Last modified: September 24, 1998 5:00 AM PDT
Auctions close major security hole
Security experts said the problem was especially alarming because, unlike more technically complicated software problems, this one left records exposed to virtually anyone who happened to click on the right Web page listings.
Records at several sites using older versions of the same auction software were exposed when administrators either did not secure their sites with keys or otherwise failed to use the software properly. The risk varied from site to site, ranging from data immediately accessible with a few mouse clicks to information obtainable through rudimentary hacking.
The sites known to have used the software belong to small and medium-sized businesses, in some cases stores trying to capitalize on the e-commerce boom by running their own online auctions. Large auction sites such as eBay, which is going public today, generally use proprietary software for security and were not affected by the problem.
Administrators of several of the sites secured their systems after being informed of the breaches 
by News.com. But security experts remain troubled by the ease in which sites became vulnerable, fearing that such incidents will stunt the growth of electronic commerce by confirming the worst fears of a public already skeptical of Internet security.
"It's terrible when anybody can browse a site and get customer credit card numbers," said David Kennedy of the International Computer Security Association. "From the individual's perspective, this is bad but not terrible because in almost every case individuals are protected by their credit card company, and the most they're liable for [generally] is $50."

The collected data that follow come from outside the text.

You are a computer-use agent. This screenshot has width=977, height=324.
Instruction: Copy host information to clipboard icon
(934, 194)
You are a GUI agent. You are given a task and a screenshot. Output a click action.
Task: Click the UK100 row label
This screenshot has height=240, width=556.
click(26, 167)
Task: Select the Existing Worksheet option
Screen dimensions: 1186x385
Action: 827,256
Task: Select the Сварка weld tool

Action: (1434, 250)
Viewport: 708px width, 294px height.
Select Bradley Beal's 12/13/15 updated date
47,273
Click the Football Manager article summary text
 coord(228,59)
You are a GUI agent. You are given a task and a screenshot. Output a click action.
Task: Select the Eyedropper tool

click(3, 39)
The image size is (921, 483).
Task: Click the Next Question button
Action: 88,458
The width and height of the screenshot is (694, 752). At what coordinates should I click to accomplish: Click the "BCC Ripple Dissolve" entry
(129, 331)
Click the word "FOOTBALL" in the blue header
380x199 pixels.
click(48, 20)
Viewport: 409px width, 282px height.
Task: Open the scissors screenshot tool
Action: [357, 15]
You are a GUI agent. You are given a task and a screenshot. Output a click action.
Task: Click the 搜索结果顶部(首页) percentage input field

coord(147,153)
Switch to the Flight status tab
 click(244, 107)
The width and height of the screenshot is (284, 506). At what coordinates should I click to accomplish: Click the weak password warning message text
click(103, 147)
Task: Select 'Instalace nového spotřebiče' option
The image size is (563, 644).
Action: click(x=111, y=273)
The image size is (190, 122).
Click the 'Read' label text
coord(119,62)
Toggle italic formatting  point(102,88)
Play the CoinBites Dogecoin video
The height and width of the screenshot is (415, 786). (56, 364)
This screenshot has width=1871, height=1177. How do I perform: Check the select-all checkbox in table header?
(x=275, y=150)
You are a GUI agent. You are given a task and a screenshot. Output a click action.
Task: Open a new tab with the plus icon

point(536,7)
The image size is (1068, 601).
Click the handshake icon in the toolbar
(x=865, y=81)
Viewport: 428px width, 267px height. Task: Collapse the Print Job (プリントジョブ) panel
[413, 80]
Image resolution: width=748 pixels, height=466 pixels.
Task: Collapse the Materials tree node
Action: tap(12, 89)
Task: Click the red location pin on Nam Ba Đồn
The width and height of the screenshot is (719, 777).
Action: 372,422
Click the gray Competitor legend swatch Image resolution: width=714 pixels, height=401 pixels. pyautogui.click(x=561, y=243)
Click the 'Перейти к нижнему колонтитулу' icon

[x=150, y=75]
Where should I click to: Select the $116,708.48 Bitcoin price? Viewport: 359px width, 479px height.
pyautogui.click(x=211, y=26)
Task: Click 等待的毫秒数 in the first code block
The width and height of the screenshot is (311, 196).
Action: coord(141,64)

However, he added: "From the business perspective, this is horrible."
Credit card numbers were not the only information available. One site, for example, also exposed the names, postal and email addresses, phone numbers, and passwords of more than 100 customers. The same type of information was available--although not as readily--on other sites as well.
The security hole was discovered by Mark Dodd, who runs a site called AuctionWatch. While conducting a routine search for his domain name to find how it was listed by engines, he came across an intriguing link that led to an index of an auction site. He clicked and found that, by manipulating a simple URL, he could get full access to administrative controls of several sites containing thousands of records.
The first site in question--a small coin-collector 
auction business called Williams Gallery, based in Montana--was using an earlier version of software from a company called OpenSite, which has been engaged in a dispute with Dodd over use of the domain name "www.auctionwatch.com." OpenSite uses
the name AuctionWatch in its software, so its URL came up in his search.
Despite that conflict, Dodd said he stumbled across the security hole by accident. "I wasn't even looking for it," he said in an interview. (In verifying the breach, News.com also viewed many of the record listings, all on the public Web, but did not download any specific information.)
OpenSite founder and chief executive Michael Brader-Araje insists that his company is not to blame for the problems, saying that the software in question was sold with instructions on protecting passwords. In more recent versions of the product, he said, password protection is provided by default, and eventually customers will be required to have the safeguards in place before they can even install the software.
"This is not a consequence of our software," Brader-Araje said. "This is the consequence of an inexperienced Web server administrator. The bottom line is we don't have control over what our customers do with their Web servers."
Regardless of who ultimately bears responsibility, experts say security holes that readily expose personal data may not be as rare as many might hope. Unlike more established businesses that handle sensitive information, many Internet companies are using relatively untested technologies and operating without the same level of regulatory scrutiny.
With heightened concerns about identity theft, the Federal Trade Commission has probed Net privacy for more than two years, but the agency and the White House have endorsed only new laws to better protect children's online information.